Let’s be honest. Performing arts institutions despite being places of robust creativity, have been largely unwilling or unable to maneuver to adjust to the market, or to build organizations that are flexible and nimble. We have often built structures that were unprepared to adapt and change, even when threatened by increased competition, unsustainable financial models, unresponsive administrators, undercapitalized institutions, and changing audiences. And that has in turn led to artists that lack flexibility and adaptability, and who have not been adequately equipped for this brave new world.
I think the future depends on all this changing. I think all of us who are part of this field are challenged to be bolder, take more risks – and accept and learn from the mistakes that come with risk – while not losing sight of why we fell in love with what we do in the first place.

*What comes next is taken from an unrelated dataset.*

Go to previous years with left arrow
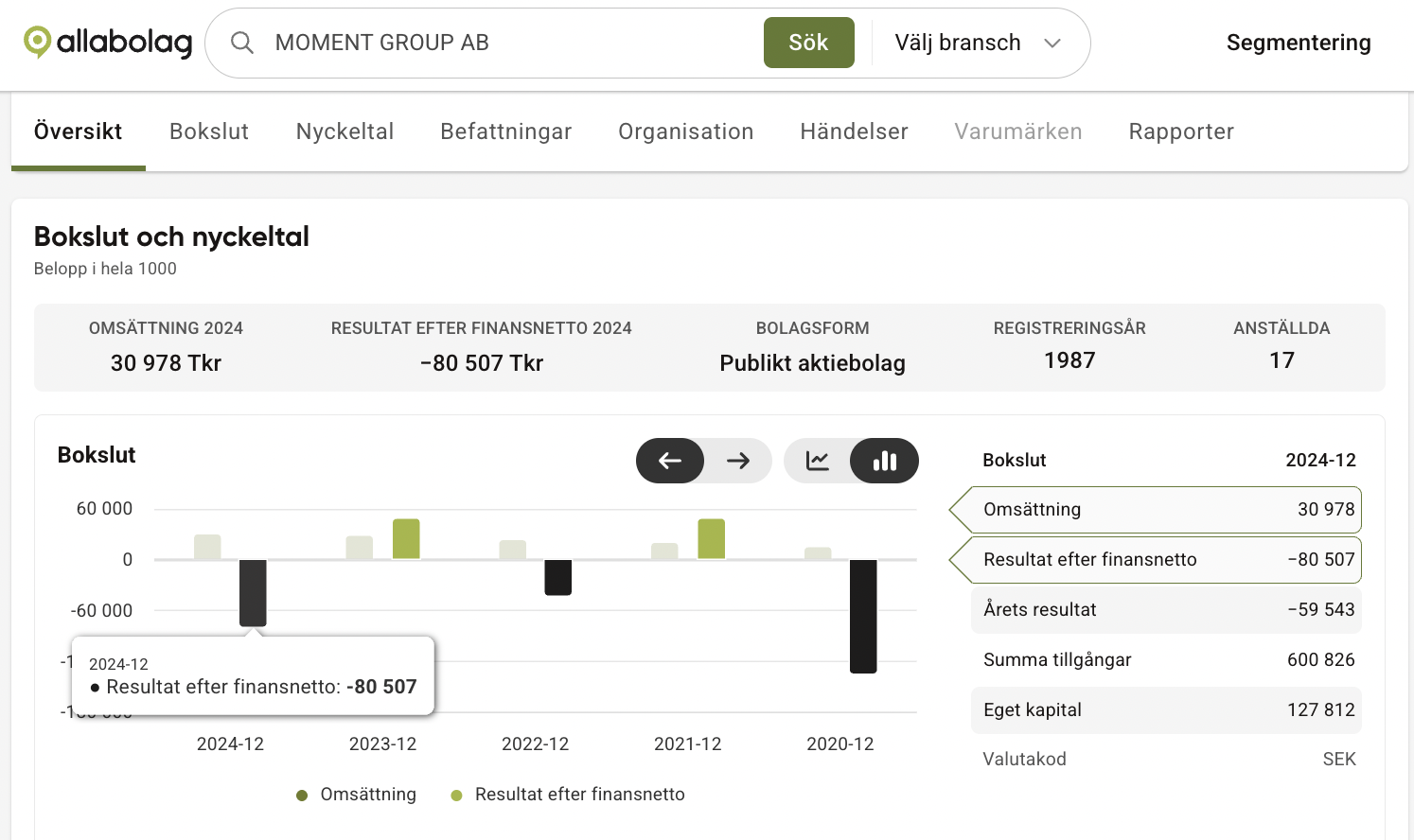The width and height of the screenshot is (1414, 840). click(670, 461)
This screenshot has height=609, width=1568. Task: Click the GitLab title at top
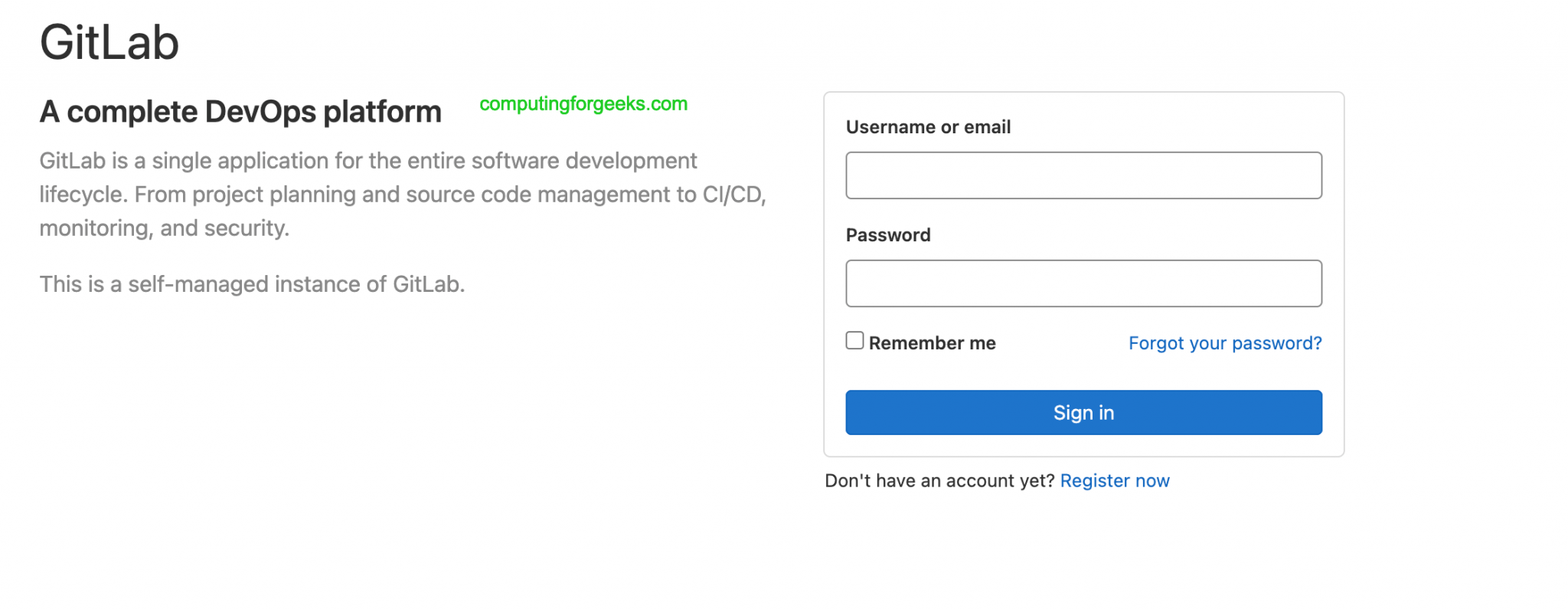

I am proud that Peabody is in part leading this important conversation, and am buoyed by seeing that the kinds of things that are so important to the future of the field – diversity, flexibility, and adaptability right alongside the pride we all have in our artistic outcomes – are the very things that we have been working on in a strategic and intentional way at Peabody in recent years. It is why we put the Breakthrough Curriculum in place; it is why we have had a laser-like focus on diversifying our faculty and student population; it is why we’ve invested in important early-life programs and partnerships to create equitable access to our field. We are now more determined than ever to continue on that path.
So, as you, our graduates today, consider your role in this brave new world, I invite and urge you to think about how you relate to these priorities that are crying out for energetic, creative, authentic and thoughtful solutions. I know you’ll bring your passion and artistic commitment, and many beautiful performances to the world. Now, I challenge you to think hard about what your role will be in creating a more diverse and equitable performing arts field; how will you be part of changing and advancing the artistic institutions with whom you are affiliated. How will you be more flexible, adaptable, and nimble, and settle for nothing less from your institutions – just as many of you have already helped push Peabody forward in its institutional thinking and approach.
While it may be hard to imagine, you may be surprised to find that this is where you in fact find the most joy, and make the greatest contribution.
Peabody is proud of you today. I am proud of you today. And I know that as you go out, and find your way in life and career, you will do wonderful things, and you’ll do them with the same grit and determination that has brought you to this point today.
I congratulate you, and am especially proud that today and going forward you call yourselves Peabody alumni.